As expected, the G7 focused on Ukraine and the myriad of geopolitical challenges facing them and the world. Germany’s Chancellor Scholz has stalled on Merkel’s legacy of accelerating G7 climate commitments despite geopolitical distractions.  

Without clarity on their own coal phase out and by meddling with their promise to end overseas fossil fuel investment, G7 Leaders have made no progress since ministers met in May. Their commitments to decarbonise electricity by 2035, scale up climate finance and support for countries to address loss & damage when climate impacts hit, stand strong. But we had expected far more from Germany, this was a major moment for the new government.
There were silver linings. The G7 launched new forms of global collaboration to tackle climate change with the ‘global shield against climate risk’, Just Energy Transition Partnerships (JETPs), and the idea of a climate club for accelerating industrial decarbonisation. These are early-stage ideas and to live up to their climate leadership claims, the G7 will need to bring them real financial backing, and global buy in outside the G7 club.
Alex Scott, E3G Programme Lead said: “The G7 launching global collaboration to tackle the climate crisis in JETPs, a global shield, and the climate club, show they see climate change as a threat they must address, even amidst a challenging geopolitical context.

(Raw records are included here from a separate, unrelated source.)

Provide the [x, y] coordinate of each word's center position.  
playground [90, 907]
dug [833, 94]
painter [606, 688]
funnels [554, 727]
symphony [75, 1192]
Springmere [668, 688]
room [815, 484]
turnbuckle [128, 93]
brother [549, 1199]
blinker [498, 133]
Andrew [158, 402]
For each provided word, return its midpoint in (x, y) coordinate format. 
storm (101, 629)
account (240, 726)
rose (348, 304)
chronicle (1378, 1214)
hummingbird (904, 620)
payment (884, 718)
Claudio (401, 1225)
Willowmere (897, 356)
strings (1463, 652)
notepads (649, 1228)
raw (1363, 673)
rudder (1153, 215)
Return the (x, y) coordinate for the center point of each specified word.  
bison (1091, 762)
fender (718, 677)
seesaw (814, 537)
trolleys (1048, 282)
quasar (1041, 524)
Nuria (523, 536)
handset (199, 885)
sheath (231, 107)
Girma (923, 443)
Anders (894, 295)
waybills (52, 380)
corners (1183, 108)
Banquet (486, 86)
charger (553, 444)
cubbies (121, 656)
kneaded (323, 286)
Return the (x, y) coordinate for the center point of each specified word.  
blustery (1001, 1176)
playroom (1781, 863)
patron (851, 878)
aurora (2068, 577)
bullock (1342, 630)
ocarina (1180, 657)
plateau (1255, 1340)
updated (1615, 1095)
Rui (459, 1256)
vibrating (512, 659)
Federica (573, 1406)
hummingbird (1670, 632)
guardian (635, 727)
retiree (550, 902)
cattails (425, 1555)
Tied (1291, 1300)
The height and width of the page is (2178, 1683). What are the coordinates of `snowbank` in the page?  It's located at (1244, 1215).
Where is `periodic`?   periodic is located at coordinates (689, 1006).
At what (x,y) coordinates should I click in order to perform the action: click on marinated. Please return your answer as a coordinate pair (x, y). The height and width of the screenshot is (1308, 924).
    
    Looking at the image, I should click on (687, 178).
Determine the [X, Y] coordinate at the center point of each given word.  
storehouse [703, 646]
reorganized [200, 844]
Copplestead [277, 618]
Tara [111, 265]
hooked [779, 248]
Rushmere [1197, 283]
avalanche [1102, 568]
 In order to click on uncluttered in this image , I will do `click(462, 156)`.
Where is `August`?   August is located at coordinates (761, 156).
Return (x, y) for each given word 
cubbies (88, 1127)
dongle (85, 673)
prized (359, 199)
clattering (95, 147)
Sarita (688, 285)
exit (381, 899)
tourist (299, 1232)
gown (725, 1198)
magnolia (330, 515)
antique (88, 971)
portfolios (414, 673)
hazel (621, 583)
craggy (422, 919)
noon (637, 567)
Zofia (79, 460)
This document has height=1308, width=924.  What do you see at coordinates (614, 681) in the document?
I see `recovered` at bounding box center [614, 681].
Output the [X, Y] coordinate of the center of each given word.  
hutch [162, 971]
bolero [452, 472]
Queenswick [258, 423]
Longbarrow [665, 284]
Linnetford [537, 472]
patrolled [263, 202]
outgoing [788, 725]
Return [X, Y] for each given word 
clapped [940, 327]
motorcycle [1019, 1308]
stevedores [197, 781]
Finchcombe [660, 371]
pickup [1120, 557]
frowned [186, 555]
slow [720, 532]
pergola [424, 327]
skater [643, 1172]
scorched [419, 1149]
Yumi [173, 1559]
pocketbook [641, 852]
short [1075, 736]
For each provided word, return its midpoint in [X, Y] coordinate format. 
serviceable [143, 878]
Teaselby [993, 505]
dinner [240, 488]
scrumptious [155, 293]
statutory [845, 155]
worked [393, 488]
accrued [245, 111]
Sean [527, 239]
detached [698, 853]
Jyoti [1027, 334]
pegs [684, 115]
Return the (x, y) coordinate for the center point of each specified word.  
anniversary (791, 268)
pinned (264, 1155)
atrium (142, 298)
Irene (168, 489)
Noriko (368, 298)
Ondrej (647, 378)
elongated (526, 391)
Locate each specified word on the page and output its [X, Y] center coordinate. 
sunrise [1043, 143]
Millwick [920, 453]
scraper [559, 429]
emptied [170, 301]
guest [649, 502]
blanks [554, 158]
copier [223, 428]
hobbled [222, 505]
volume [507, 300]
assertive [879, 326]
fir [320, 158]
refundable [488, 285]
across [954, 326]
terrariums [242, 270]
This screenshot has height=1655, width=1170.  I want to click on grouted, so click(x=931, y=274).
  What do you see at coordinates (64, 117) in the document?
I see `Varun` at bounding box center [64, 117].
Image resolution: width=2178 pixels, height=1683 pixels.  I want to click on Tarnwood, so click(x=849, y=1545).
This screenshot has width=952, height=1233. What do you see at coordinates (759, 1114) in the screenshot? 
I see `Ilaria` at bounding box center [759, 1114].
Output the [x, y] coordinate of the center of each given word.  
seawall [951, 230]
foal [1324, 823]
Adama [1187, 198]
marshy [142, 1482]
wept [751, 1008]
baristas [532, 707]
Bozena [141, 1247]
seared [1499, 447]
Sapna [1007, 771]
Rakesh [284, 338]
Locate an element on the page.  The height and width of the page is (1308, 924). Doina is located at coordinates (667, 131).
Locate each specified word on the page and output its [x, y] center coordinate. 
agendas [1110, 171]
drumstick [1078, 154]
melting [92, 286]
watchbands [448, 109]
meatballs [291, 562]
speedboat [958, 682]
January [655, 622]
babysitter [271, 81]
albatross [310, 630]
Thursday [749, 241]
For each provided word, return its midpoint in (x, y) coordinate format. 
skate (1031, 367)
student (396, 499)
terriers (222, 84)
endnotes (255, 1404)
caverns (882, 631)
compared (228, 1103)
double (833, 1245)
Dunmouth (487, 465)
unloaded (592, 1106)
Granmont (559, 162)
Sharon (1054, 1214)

But they forgot to demonstrate that new scale of action at home. Chancellor Scholz has failed to mobilise new climate commitments from G7 leaders, leaving a huge gap for them to fill in the next four months to have credibility come COP27.”
Johannes Schroeten, Policy Advisor at E3G said: “Chancellor Scholz’ attempt to carve out large exemptions from the COP26 ‘statement on international public support for the clean energy transition’ has been averted – but only just. The integrity of the policy stands, but we need urgent clarification of timelines and investment criteria, beyond the empty notion of hydrogen-readiness. The G7 have just wasted this golden opportunity to accelerate the end of international fossil fuel public finance.” 
Domien Vangenechten, Policy Advisor at E3G said: “Today’s announcement on climate clubs puts the decarbonisation of industry at the heart of the initiative. While the idea to focus on carbon pricing has lost steam, the pivot to heavy industry has the potential to accelerate the development of global green markets through cooperation. G7 countries now need to develop clear Terms Of Reference with a view to incorporating key partners with high level of climate ambition.”